We create the Polygon2d using those coordinates

target_geometry = Polygon2d(
    [
        Point2d(float(point_coordinates[0]), float(point_coordinates[1]))
        for point_coordinates in target_coordinates
    ]
)

Sensor

We define our orbital frame:

orbital_profile = Profile.local_orbital_frame_pointing(satellite_orbit, Orbit.FrameType.VVLH)
if Frame.exists("Body"):
    Frame.destruct("Body")

body_frame = orbital_profile.get_body_frame("Body")
def calculate_intersection(state, sensor_geometry):
    observer_geometry_ITRF = sensor_geometry.in_frame(Frame.ITRF(), state.get_instant())

    intersection_ITRF = observer_geometry_ITRF.intersection_with(earth_geometry)

    if not intersection_ITRF.is_defined():
        return None

    intersection_points = [
        Point2d(lla.get_longitude().in_degrees(), lla.get_latitude().in_degrees())
        for lla in [
            LLA.cartesian(
                point_ITRF.as_vector(),
                earth.get_equatorial_radius(),
                earth.get_flattening(),
            )
            for point_ITRF in intersection_ITRF.access_composite()
            .access_object_at(0)
            .as_line_string()
        ]
    ]

    if len(intersection_points) < 3:
        return None

    return intersection_ITRF

Let's define a pyramidal geometry:

apex_B = Point3d(0.0, 0.0, 0.0)
base_B = Polygon3d(
    Polygon2d(
        [
            Point2d(-0.5, -0.5),
            Point2d(+0.5, -0.5),
            Point2d(+0.5, +0.5),
            Point2d(-0.5, +0.5),
        ]
    ),
    apex_B + np.array((0.0, 0.0, 1.0)),
    np.array((1.0, 0.0, 0.0)),
    np.array((0.0, 1.0, 0.0)),
)

pyramid_B = Pyramid(base_B, apex_B)

We could also use a conical geometry:

cone_B = Cone(apex_B, np.array((0.0, 0.0, 1.0)), MathAngle.degrees(30.0))

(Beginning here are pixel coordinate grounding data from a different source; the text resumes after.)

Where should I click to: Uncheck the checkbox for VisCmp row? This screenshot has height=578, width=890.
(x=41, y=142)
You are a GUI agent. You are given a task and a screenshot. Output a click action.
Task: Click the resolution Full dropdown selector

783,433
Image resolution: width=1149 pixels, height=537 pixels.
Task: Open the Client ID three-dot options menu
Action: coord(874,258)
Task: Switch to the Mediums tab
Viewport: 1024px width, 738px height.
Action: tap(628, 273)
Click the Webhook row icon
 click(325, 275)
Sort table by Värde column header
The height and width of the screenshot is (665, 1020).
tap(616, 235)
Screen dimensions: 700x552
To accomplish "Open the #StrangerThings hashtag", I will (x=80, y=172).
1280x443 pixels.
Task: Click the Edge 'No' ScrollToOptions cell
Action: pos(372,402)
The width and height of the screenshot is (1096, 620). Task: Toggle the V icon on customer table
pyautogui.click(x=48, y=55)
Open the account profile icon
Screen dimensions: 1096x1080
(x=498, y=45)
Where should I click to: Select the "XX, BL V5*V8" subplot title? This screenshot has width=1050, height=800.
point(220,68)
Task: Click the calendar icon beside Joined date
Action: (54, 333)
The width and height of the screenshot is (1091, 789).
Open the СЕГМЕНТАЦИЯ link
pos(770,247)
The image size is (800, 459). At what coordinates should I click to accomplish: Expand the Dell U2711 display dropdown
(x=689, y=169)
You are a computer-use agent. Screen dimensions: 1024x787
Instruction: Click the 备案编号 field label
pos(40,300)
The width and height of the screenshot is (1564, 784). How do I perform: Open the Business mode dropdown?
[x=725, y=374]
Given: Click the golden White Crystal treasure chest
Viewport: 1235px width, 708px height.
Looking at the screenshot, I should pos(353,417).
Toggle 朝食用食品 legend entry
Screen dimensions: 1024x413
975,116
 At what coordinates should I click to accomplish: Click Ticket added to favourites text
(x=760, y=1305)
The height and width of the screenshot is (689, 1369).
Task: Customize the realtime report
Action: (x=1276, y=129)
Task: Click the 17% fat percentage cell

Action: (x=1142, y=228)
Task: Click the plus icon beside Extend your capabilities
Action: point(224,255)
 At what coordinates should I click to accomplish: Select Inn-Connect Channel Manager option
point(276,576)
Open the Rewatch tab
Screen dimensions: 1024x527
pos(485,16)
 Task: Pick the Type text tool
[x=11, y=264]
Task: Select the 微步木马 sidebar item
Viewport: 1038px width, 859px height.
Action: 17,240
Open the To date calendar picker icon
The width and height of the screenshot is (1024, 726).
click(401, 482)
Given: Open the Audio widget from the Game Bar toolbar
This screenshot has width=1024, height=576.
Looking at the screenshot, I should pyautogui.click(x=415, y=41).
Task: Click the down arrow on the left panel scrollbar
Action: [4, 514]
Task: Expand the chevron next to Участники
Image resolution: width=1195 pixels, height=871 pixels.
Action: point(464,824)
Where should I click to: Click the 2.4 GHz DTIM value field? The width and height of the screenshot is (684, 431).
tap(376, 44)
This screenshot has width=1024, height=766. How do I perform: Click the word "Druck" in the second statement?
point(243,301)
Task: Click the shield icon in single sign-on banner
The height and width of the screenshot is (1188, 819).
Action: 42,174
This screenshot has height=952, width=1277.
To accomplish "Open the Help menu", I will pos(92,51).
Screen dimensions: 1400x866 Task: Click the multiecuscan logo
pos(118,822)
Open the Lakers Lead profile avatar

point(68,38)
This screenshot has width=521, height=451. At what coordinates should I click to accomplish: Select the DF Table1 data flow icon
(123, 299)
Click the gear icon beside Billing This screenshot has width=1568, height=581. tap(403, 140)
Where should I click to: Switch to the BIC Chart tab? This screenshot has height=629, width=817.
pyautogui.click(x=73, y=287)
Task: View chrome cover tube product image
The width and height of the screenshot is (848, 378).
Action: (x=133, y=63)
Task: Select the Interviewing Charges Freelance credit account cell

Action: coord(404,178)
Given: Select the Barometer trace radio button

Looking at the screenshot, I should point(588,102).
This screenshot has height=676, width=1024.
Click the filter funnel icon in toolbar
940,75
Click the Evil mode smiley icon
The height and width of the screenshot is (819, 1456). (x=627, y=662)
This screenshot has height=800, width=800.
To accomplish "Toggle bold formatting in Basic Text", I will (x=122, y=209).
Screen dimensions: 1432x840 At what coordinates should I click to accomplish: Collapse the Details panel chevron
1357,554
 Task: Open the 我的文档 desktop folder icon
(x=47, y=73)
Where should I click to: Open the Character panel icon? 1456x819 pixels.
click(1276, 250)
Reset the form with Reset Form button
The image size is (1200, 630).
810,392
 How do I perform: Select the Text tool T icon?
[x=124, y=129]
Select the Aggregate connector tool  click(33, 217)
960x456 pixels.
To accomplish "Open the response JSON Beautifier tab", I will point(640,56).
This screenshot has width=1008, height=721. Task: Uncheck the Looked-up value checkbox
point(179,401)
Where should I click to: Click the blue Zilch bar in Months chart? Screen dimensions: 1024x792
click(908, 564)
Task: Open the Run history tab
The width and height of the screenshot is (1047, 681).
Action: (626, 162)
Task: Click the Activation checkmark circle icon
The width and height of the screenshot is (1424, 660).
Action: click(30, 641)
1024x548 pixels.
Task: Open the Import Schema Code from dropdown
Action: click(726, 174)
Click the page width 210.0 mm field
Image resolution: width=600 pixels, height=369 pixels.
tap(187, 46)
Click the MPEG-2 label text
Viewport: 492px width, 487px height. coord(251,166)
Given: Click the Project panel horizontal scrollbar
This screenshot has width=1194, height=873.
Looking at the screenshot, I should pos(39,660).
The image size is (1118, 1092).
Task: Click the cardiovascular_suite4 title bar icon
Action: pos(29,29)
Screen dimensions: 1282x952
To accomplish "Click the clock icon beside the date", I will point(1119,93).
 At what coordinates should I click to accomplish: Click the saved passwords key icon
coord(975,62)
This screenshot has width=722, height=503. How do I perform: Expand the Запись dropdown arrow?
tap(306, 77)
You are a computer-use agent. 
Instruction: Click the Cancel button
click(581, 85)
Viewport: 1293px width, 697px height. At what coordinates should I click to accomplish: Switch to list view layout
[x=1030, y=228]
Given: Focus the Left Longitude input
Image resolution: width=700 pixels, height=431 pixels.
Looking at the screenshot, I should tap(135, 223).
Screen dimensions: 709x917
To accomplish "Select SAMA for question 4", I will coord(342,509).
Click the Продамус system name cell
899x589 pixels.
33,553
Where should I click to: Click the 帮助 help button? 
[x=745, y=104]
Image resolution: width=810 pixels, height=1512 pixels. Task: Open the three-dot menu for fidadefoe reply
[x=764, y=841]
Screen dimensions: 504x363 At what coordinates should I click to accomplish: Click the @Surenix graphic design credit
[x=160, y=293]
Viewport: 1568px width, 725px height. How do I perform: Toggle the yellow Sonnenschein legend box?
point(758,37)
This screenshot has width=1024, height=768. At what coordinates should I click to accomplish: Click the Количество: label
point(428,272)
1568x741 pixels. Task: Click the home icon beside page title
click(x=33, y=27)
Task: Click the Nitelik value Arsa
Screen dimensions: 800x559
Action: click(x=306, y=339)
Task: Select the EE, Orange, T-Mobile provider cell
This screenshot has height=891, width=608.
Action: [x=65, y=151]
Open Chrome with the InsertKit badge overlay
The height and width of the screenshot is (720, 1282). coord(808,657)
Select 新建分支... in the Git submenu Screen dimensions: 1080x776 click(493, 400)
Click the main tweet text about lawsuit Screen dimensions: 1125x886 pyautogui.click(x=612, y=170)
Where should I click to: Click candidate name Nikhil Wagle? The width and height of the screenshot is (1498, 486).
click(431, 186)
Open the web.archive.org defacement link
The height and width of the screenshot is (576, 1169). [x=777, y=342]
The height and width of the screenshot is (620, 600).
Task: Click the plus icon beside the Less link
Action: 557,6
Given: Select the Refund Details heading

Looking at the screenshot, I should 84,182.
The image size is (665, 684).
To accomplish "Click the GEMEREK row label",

The satellite body frame and the geometry allow us to define a complete sensor geometry

sensor_geometry = Geometry(cone_B, body_frame)

Assuming nadir pointing over the full course of the orbit, we obtain the intersections between the sensor geometry and the Earth's surface for all instants

intersections_ITRF = [
    calculate_intersection(state, sensor_geometry) for state in states
]
intersections_ITRF = [
    intersection_ITRF
    for intersection_ITRF in intersections_ITRF
    if intersection_ITRF is not None
]
intersections_LLs = [
    [
        Point2d(lla.get_longitude().in_degrees(), lla.get_latitude().in_degrees())
        for lla in [
            LLA.cartesian(
                point_ITRF.as_vector(),
                earth.get_equatorial_radius(),
                earth.get_flattening(),
            )
            for point_ITRF in intersection_ITRF.access_composite()
            .access_object_at(0)
            .as_line_string()
        ]
    ]
    for intersection_ITRF in intersections_ITRF
]

Those intersections represent the nadir sensor projections, that we store in a list of pandas dataframes

intersection_dfs = [
    pd.DataFrame(
        [
            [float(intersection_point.x()), float(intersection_point.y())]
            for intersection_point in intersection_LLs
        ],
        columns=["Longitude", "Latitude"],
    )
    for intersection_LLs in intersections_LLs
]
intersection_dfs[0].head()
Longitude Latitude
0 131.975213 53.728721
1 132.510504 54.098646
2 133.146970 54.411552
3 133.868321 54.658295
4 134.654567 54.831497

Target Intersection

We first construct the Polygon2d representing the Sensor projections computed above

intersections_polygons_2d = [
    Polygon2d(coordinates) for coordinates in intersections_LLs
]

Let's compute the intersection regions between the Sensor projections and the area of interest (our target). The output of this operations will be a set of Geometries (mainly Polygon2d as well) representing the portions of the area of interest covered by our sensor (assuming nadir pointing)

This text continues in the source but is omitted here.